Nearly a year after the Arab Spring swept through Egypt, women in the country are fighting against radical laws proposed by the government’s Islamic-led parliament. According to Al Arabiya News, the new laws would lower the minimum that a young girl can consent to marriage to 14, and would allow a man to have sex with his wife’s body up to six hours after her death.

Other laws being considered would also reverse the rights of women in the country to pursue an education and earn a living.

Al Arabiya reports:

According to Egyptian columnist Amro Abdul Samea in al-Ahram, Talawi’s message included an appeal to parliament to avoid the controversial legislations that rid women of their rights of getting education and employment, under alleged religious interpretations.

“Talawi tried to underline in her message that marginalizing and undermining the status of women in future development plans would undoubtedly negatively affect the country’s human development, simply because women represent half the population,” Abdul Samea said in his article.

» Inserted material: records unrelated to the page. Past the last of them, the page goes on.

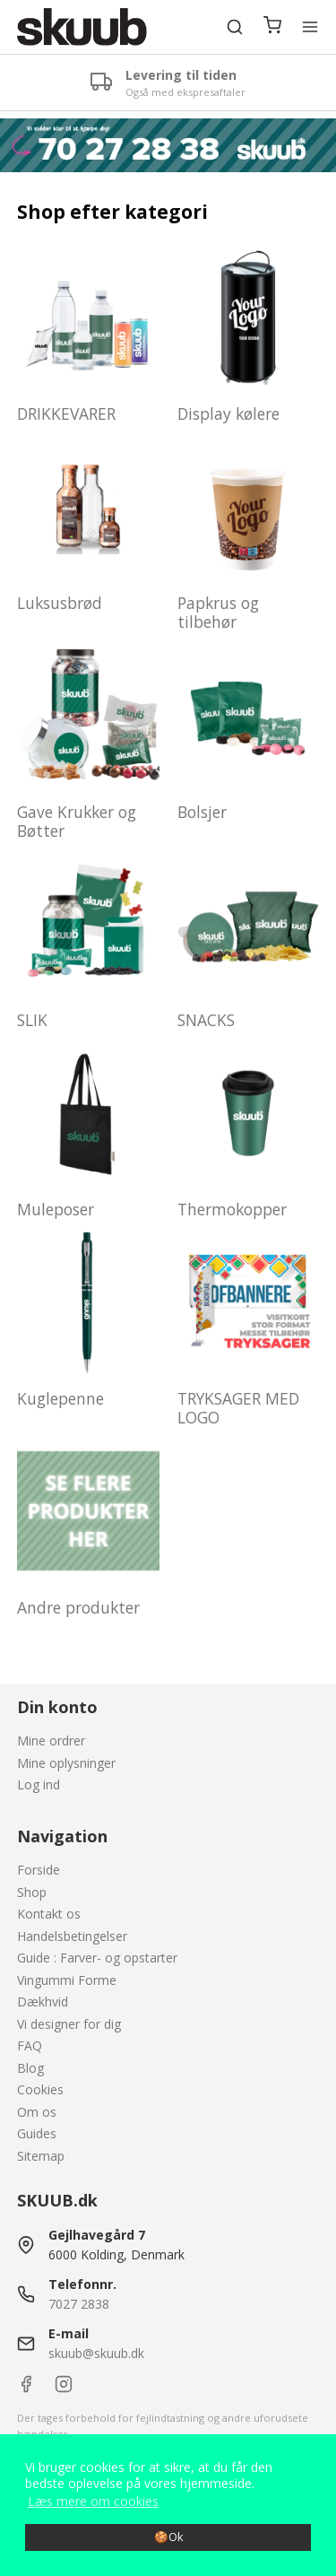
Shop (32, 1892)
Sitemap (41, 2155)
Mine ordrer (51, 1740)
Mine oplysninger (66, 1762)
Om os (36, 2111)
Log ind (38, 1784)
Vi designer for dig (69, 2023)
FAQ (29, 2045)
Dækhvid (42, 2001)
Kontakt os (49, 1913)
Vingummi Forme (66, 1980)
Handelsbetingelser (72, 1936)
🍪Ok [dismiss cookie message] (168, 2537)
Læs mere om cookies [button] (93, 2501)
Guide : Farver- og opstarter (97, 1957)
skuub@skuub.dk (96, 2353)
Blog (30, 2067)
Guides (36, 2133)
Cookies (40, 2089)
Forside (38, 1869)
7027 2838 (78, 2303)
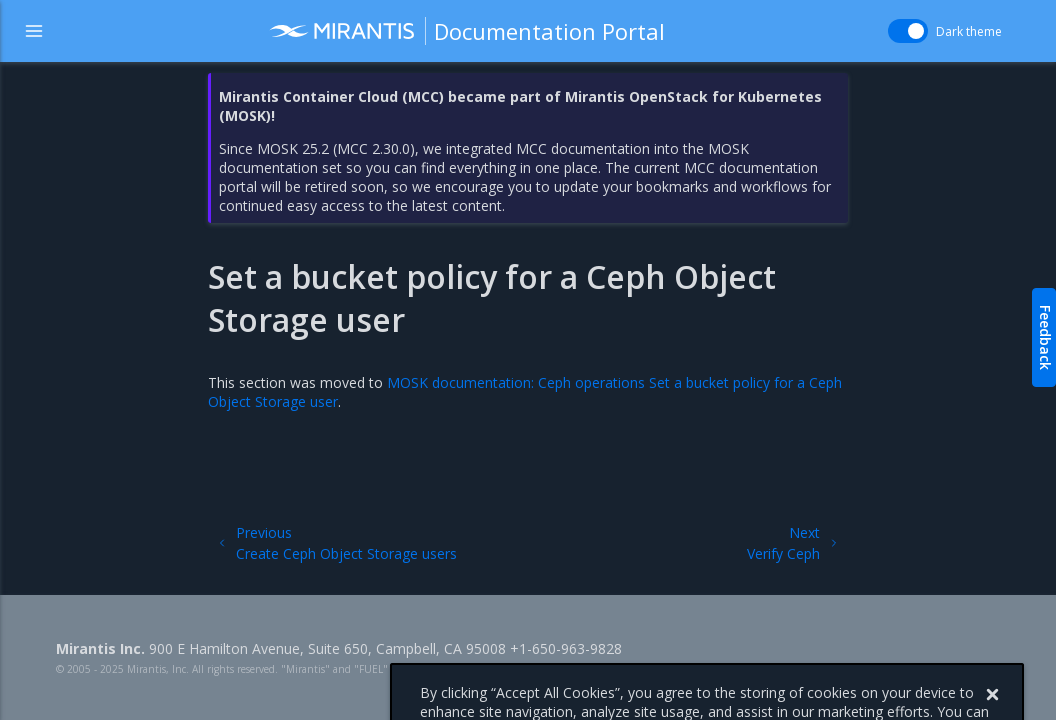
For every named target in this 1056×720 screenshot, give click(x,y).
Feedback (1045, 337)
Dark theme (969, 31)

The controversy about a husband having sex with his dead wife came about after a Moroccan cleric spoke about the issue in May 2011.

Under the reign of former dictator Hosni Mubarak women enjoyed several advancements of rights, particularly because of First Lady Suzanne Mubarak who wanted all Egyptian women to enjoy the same rights she was afforded. But with last year’s overthrow of the government, many women are feeling uneasy about the direction of the country and what it means for them.